> _Your task_: Rewrite the records below, changing each "Identify the location of" to "Determine the location of" and keeping everything else the same.

> _Stored data_:
# # # # #

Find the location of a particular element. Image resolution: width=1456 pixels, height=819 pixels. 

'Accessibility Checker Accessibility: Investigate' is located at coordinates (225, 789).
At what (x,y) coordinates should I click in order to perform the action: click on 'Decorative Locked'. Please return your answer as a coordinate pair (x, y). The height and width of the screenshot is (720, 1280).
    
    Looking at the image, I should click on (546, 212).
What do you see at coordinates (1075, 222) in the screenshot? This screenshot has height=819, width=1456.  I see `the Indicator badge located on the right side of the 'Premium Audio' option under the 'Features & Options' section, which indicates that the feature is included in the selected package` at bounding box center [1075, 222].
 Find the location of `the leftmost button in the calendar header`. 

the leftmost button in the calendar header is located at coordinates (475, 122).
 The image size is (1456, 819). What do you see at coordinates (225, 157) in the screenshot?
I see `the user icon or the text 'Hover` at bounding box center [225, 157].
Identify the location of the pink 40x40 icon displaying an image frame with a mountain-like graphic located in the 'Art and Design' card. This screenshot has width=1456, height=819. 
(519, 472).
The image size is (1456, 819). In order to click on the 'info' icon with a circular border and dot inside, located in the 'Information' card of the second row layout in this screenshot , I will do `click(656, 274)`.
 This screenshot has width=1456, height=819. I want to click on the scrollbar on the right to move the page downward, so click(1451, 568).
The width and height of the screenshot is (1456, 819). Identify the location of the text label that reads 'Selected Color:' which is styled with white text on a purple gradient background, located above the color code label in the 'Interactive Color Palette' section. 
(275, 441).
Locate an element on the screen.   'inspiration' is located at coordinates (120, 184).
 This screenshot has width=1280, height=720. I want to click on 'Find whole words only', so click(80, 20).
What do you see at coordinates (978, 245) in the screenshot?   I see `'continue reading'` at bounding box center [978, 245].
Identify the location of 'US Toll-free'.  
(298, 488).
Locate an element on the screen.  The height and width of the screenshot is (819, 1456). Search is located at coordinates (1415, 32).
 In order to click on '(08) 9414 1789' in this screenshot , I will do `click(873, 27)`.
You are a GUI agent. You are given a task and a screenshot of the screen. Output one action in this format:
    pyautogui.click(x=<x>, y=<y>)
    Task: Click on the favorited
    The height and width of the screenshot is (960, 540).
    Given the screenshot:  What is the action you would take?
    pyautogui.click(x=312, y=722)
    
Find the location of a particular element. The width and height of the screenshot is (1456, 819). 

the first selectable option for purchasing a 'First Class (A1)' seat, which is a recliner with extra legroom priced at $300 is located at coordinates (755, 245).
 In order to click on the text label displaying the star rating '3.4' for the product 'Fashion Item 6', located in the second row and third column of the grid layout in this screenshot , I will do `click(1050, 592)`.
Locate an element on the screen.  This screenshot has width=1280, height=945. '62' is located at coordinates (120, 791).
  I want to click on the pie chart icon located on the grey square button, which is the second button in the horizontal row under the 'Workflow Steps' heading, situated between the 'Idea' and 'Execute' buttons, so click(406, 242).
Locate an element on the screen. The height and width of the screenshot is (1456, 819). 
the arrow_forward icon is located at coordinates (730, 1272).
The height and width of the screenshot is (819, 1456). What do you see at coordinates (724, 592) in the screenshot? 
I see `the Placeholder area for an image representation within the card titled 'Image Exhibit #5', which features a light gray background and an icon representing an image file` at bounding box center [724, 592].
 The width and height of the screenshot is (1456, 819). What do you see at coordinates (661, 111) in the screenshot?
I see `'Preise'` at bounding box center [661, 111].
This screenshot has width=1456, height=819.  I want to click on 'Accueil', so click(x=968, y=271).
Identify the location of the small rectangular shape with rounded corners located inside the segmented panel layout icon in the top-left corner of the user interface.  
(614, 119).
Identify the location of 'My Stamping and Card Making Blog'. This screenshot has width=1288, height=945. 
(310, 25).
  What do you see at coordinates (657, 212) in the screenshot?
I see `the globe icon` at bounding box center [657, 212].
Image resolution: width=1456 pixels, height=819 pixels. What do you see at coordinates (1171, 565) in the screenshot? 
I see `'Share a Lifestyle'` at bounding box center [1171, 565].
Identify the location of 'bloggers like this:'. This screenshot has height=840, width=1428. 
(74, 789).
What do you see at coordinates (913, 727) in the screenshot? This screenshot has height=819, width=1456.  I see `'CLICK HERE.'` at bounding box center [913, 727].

# # # # #

> _Completed exercise_:
Find the location of a particular element. Image resolution: width=1456 pixels, height=819 pixels. 

'Accessibility Checker Accessibility: Investigate' is located at coordinates (225, 789).
At what (x,y) coordinates should I click in order to perform the action: click on 'Decorative Locked'. Please return your answer as a coordinate pair (x, y). The height and width of the screenshot is (720, 1280).
    
    Looking at the image, I should click on (546, 212).
What do you see at coordinates (1075, 222) in the screenshot? This screenshot has height=819, width=1456.  I see `the Indicator badge located on the right side of the 'Premium Audio' option under the 'Features & Options' section, which indicates that the feature is included in the selected package` at bounding box center [1075, 222].
 Find the location of `the leftmost button in the calendar header`. 

the leftmost button in the calendar header is located at coordinates (475, 122).
 The image size is (1456, 819). What do you see at coordinates (225, 157) in the screenshot?
I see `the user icon or the text 'Hover` at bounding box center [225, 157].
Determine the location of the pink 40x40 icon displaying an image frame with a mountain-like graphic located in the 'Art and Design' card. This screenshot has width=1456, height=819. 
(519, 472).
The image size is (1456, 819). In order to click on the 'info' icon with a circular border and dot inside, located in the 'Information' card of the second row layout in this screenshot , I will do `click(656, 274)`.
 This screenshot has width=1456, height=819. I want to click on the scrollbar on the right to move the page downward, so click(1451, 568).
The width and height of the screenshot is (1456, 819). Determine the location of the text label that reads 'Selected Color:' which is styled with white text on a purple gradient background, located above the color code label in the 'Interactive Color Palette' section. 
(275, 441).
Locate an element on the screen.   'inspiration' is located at coordinates (120, 184).
 This screenshot has width=1280, height=720. I want to click on 'Find whole words only', so click(80, 20).
What do you see at coordinates (978, 245) in the screenshot?   I see `'continue reading'` at bounding box center [978, 245].
Determine the location of 'US Toll-free'.  
(298, 488).
Locate an element on the screen.  The height and width of the screenshot is (819, 1456). Search is located at coordinates (1415, 32).
 In order to click on '(08) 9414 1789' in this screenshot , I will do `click(873, 27)`.
You are a GUI agent. You are given a task and a screenshot of the screen. Output one action in this format:
    pyautogui.click(x=<x>, y=<y>)
    Task: Click on the favorited
    The height and width of the screenshot is (960, 540).
    Given the screenshot:  What is the action you would take?
    pyautogui.click(x=312, y=722)
    
Find the location of a particular element. The width and height of the screenshot is (1456, 819). 

the first selectable option for purchasing a 'First Class (A1)' seat, which is a recliner with extra legroom priced at $300 is located at coordinates (755, 245).
 In order to click on the text label displaying the star rating '3.4' for the product 'Fashion Item 6', located in the second row and third column of the grid layout in this screenshot , I will do `click(1050, 592)`.
Locate an element on the screen.  This screenshot has width=1280, height=945. '62' is located at coordinates (120, 791).
  I want to click on the pie chart icon located on the grey square button, which is the second button in the horizontal row under the 'Workflow Steps' heading, situated between the 'Idea' and 'Execute' buttons, so click(406, 242).
Locate an element on the screen. The height and width of the screenshot is (1456, 819). 
the arrow_forward icon is located at coordinates (730, 1272).
The height and width of the screenshot is (819, 1456). What do you see at coordinates (724, 592) in the screenshot? 
I see `the Placeholder area for an image representation within the card titled 'Image Exhibit #5', which features a light gray background and an icon representing an image file` at bounding box center [724, 592].
 The width and height of the screenshot is (1456, 819). What do you see at coordinates (661, 111) in the screenshot?
I see `'Preise'` at bounding box center [661, 111].
This screenshot has width=1456, height=819.  I want to click on 'Accueil', so click(x=968, y=271).
Determine the location of the small rectangular shape with rounded corners located inside the segmented panel layout icon in the top-left corner of the user interface.  
(614, 119).
Determine the location of 'My Stamping and Card Making Blog'. This screenshot has width=1288, height=945. 
(310, 25).
  What do you see at coordinates (657, 212) in the screenshot?
I see `the globe icon` at bounding box center [657, 212].
Image resolution: width=1456 pixels, height=819 pixels. What do you see at coordinates (1171, 565) in the screenshot? 
I see `'Share a Lifestyle'` at bounding box center [1171, 565].
Determine the location of 'bloggers like this:'. This screenshot has height=840, width=1428. 
(74, 789).
What do you see at coordinates (913, 727) in the screenshot? This screenshot has height=819, width=1456.  I see `'CLICK HERE.'` at bounding box center [913, 727].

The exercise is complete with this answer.